June 16, 2026
Jailed PTI leaders urge ‘Charter of Pakistan’ instead of economy accord
Jailed PTI leaders have turned down Prime Minister Shehbaz Sharif’s call for a Charter of Economy, saying constitutional supremacy and political stability must come first. In a letter sent through their lawyer, they proposed a broader Charter of Pakistan instead.
June 16, 2026

ISLAMABAD: Senior Pakistan Tehreek-e-Insaf (PTI) leaders currently in jail have rejected Prime Minister Shehbaz Sharif’s proposal for a Charter of Economy, saying the country first needs a broader political and constitutional settlement which they described as a Charter of Pakistan.
According to a letter sent through their lawyer Rana Mudassir, Shah Mahmood Qureshi, Dr Yasmin Rashid, Mian Mahmood-ur-Rashid, Ejaz Chaudhry and Omar Sarfraz Cheema said Pakistan required a framework centred on constitutional supremacy and political stability before any meaningful economic reform could succeed. Referring to the prime minister’s proposal, they said Pakistan undoubtedly needed a charter to overcome its current difficulties, but maintained that Pakistan needs a ‘Charter of Pakistan’ before it needs a Charter of Economy.
Prime Minister Shehbaz had renewed his call for both a Charter of Economy and a Charter of Democracy during his June 13 address to the National Assembly, urging opposition parties to rise above political disputes in the national interest. He said he had repeatedly invited his political opponents to work together on the two proposed charters and stressed that Pakistan remained the shared bond among all political forces despite differences in ideology and politics.
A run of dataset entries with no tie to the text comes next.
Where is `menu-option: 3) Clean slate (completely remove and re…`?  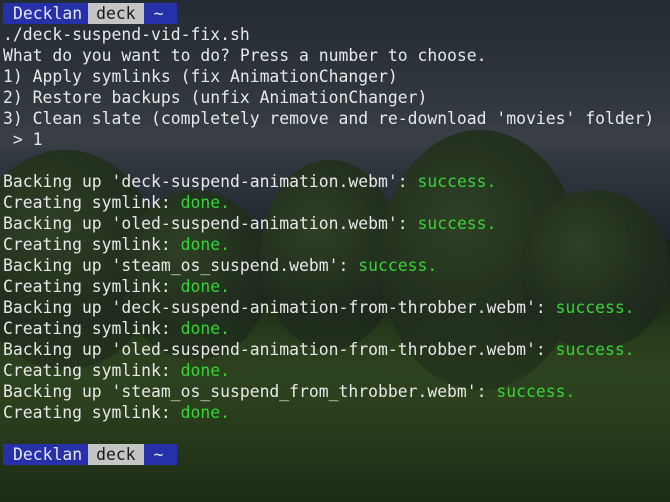
menu-option: 3) Clean slate (completely remove and re… is located at coordinates (329, 118).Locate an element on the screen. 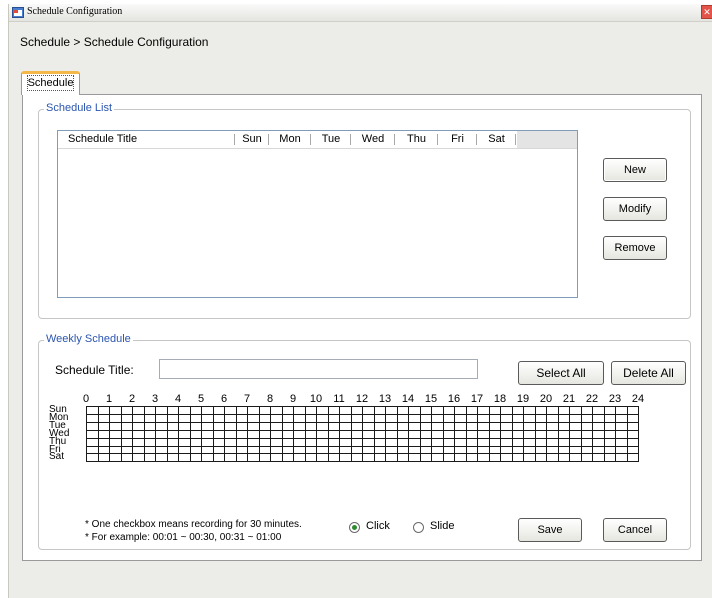 The width and height of the screenshot is (712, 598). hour-label: 5 is located at coordinates (201, 399). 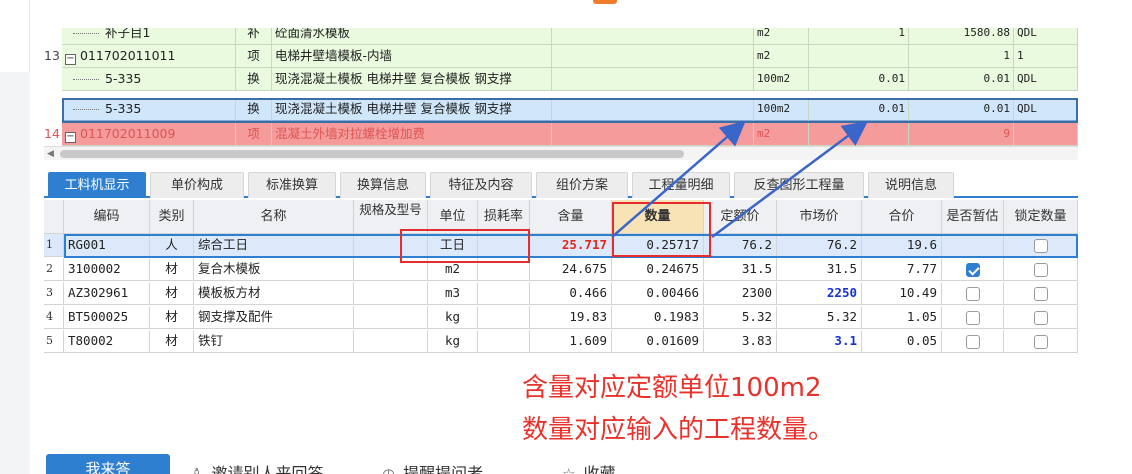 What do you see at coordinates (588, 467) in the screenshot?
I see `favorite-link: ☆ 收藏` at bounding box center [588, 467].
He also said his government had no fight with PTI and described opposition members as our brothers, while emphasising the need for national unity over partisan division.
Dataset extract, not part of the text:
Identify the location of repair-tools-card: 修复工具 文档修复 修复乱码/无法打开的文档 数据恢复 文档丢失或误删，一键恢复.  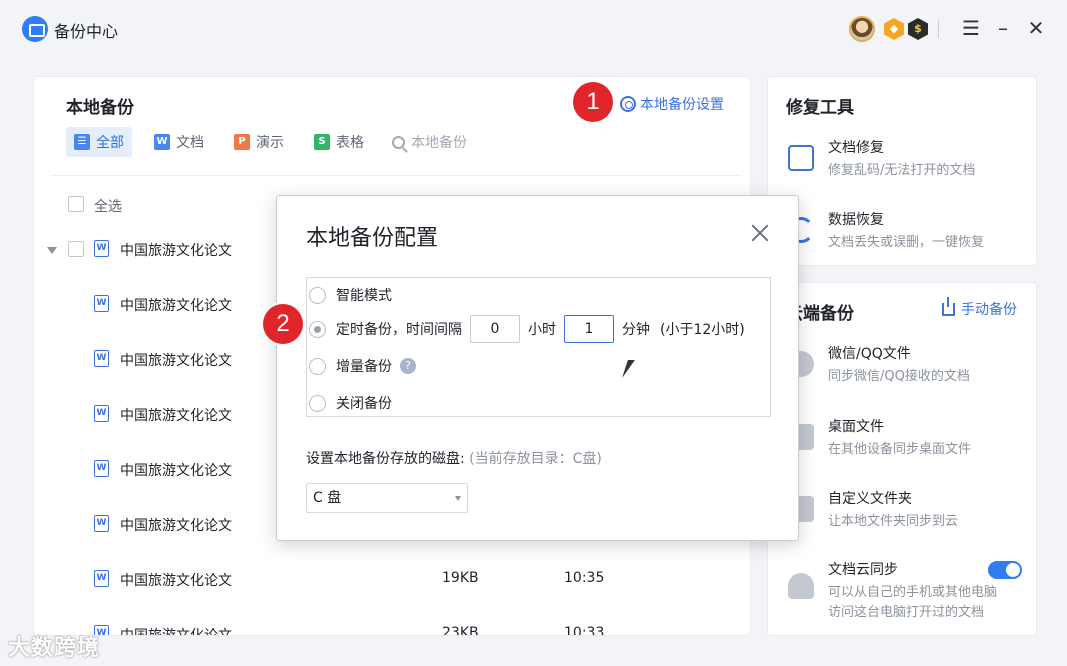
(902, 171).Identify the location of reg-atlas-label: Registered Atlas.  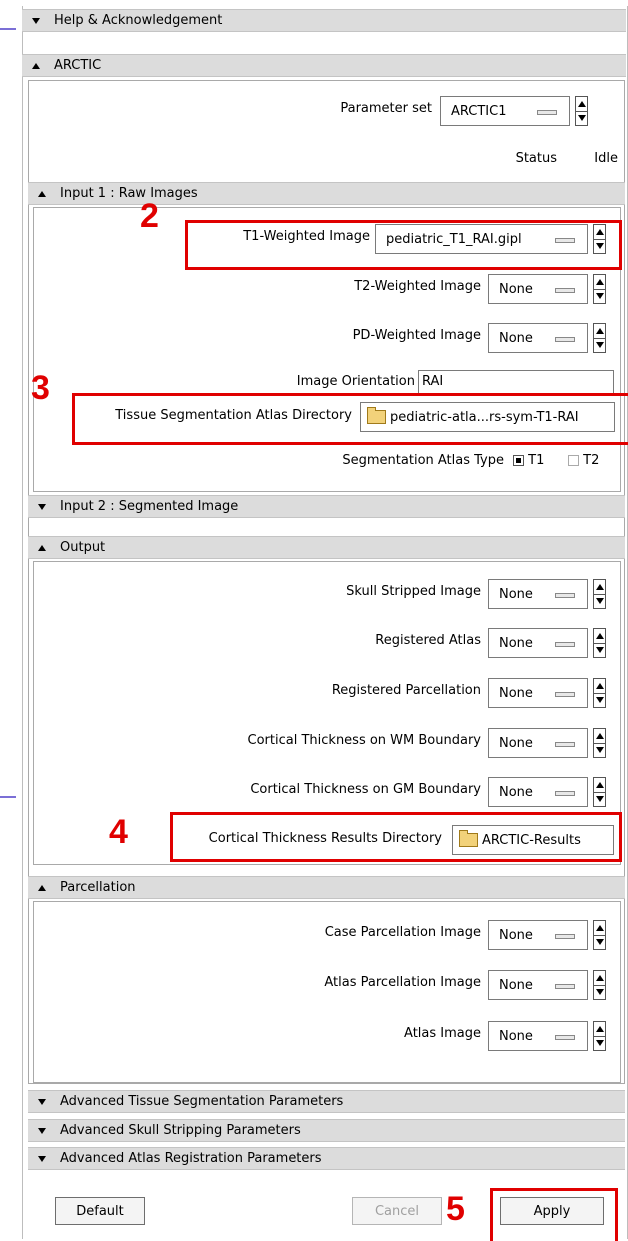
(428, 640).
PTI leaders link economy to constitutional order
In their response, the jailed PTI leaders questioned whether an economy-focused agreement on its own could place the country on the right course when, in their view, constitutional supremacy existed only in books and both political and economic stability had become remote goals.
They argued that economic recovery could not be separated from the political environment and wrote that "Everyone is aware of the fact that economic stability cannot be achieved without political stability."
The letter said investment and growth were only possible where the rule of law prevailed, political and economic stability existed, and the Constitution held supremacy.
"When the constitution carries no more weight than a piece of paper, what practical value can a Charter of Economy have?" it stated.
To underline their argument, they used an analogy, saying: "There is an old saying that if the water in a well is dirty, changing the bucket will not solve the problem; first, the source of the contamination must be removed."
They added that unless and until the root cause of the crisis was removed, no meaningful reform could succeed.
What PTI says the proposed charter should include
The leaders said a Charter of Pakistan should secure agreement among all political parties, state institutions and centres of power on the complete supremacy of the Constitution. They said such an arrangement should ensure constitutional supremacy, guarantee that the people’s vote and mandate are respected, end political engineering, keep institutions within their constitutional limits, provide across-the-board accountability, and protect implementation of the National Action Plan and core economic policies from disruption.
The letter further argued that countries which later achieved strong economic outcomes first settled their political rules of the game. In that context, the PTI leaders maintained that political stability gives birth to economic stability, not the other way around.
In the concluding part of the letter, they said that if the prime minister was genuinely serious about confronting the country’s challenges, he should, instead of issuing yet another political statement, lay the foundation for a national dialogue on a Charter of Pakistan.